Acute epiglottitis is a potentially life-threatening infection because it may cause sudden upper airways obstruction. Prior to the introduction of Haemophilus influenzae type b (Hib) vaccination in 1993, the estimated annual incidence of epiglottitis in Australia was 20–30 episodes per 100 000 population <5 years old.1 The Hib immunisation programme has been a great success, with national notifications decreasing 97% from 2.9 per 100 000 in 1992 to 0.09 per 100 000 in 2007. The fall was in both the immunised and non-immunised population, due to herd immunity. The number of confirmed Hib epiglottitis cases has continued to decline with ongoing immunisation, with a 76% decrease in children <15 years of age from 39 between 1995 and 2000 to only 12, or about 2 per year, between 2000 and 2005.2
After routine immunisation, epiglottitis quickly became a diagnostic and management challenge for clinicians.3 It is important that appropriate diagnostic tests are performed in all cases, because clinically diagnosed epiglottitis cannot be assumed to be due to Hib. A review comparing all recorded epiglottitis hospitalisations in Sydney between 1990 and 1992 (pre-immunisation) with those between 1998 and 2000 (5 years post-immunisation) found that Staphylococcus aureus and group A streptococci were identified from post-intubation epiglottic swabs in both eras.
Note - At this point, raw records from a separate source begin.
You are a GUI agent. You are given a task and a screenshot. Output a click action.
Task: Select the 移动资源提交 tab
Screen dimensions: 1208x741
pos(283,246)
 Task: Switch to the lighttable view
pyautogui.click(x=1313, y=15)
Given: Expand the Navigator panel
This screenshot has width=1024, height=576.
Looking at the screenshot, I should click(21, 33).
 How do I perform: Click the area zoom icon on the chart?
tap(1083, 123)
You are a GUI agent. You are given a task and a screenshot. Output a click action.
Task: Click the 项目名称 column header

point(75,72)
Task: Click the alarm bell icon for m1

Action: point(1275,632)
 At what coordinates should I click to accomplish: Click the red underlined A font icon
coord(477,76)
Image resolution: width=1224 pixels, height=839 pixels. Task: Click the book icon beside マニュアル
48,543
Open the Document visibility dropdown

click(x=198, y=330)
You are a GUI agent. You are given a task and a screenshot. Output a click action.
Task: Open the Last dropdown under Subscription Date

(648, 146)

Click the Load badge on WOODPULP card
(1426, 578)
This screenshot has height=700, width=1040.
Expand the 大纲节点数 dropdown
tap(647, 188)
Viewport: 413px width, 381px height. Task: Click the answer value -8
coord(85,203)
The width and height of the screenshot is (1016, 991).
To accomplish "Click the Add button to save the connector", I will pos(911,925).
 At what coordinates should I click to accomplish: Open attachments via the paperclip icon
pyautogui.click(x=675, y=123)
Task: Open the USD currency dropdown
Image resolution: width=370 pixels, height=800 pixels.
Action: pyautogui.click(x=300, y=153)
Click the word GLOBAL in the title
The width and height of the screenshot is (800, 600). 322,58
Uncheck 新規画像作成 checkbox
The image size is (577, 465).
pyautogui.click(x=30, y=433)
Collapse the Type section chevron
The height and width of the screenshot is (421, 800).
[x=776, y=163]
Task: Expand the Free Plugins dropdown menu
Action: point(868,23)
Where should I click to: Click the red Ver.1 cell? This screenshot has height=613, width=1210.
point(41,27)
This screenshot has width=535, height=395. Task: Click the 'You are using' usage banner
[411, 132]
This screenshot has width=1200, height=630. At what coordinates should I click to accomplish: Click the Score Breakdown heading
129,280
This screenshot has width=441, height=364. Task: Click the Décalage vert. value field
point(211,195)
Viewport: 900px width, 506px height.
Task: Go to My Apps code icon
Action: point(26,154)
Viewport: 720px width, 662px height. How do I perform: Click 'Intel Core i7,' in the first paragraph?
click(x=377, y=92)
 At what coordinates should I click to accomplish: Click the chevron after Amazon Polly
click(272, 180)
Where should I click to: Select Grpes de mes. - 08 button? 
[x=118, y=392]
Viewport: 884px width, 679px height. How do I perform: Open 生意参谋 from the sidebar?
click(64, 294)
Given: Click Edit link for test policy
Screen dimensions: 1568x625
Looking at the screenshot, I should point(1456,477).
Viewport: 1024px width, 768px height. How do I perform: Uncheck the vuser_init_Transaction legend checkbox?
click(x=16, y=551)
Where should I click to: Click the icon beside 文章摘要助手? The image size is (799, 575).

Although Hib was isolated from blood cultures in 62 cases in the first 3-year period, the only blood culture isolate (from an adult) in the post-immunisation era was Streptococcus pneumoniae.4 Blood cultures and epiglottis swabs taken at intubation should be routine in managing epiglottitis.
The poem is an important reminder in the current era. Clinicians who have had little or no experience in managing acute epiglottitis in children need to remain aware of its presentation and management, because cases still occur.5 Prompt recognition and treatment can be life saving.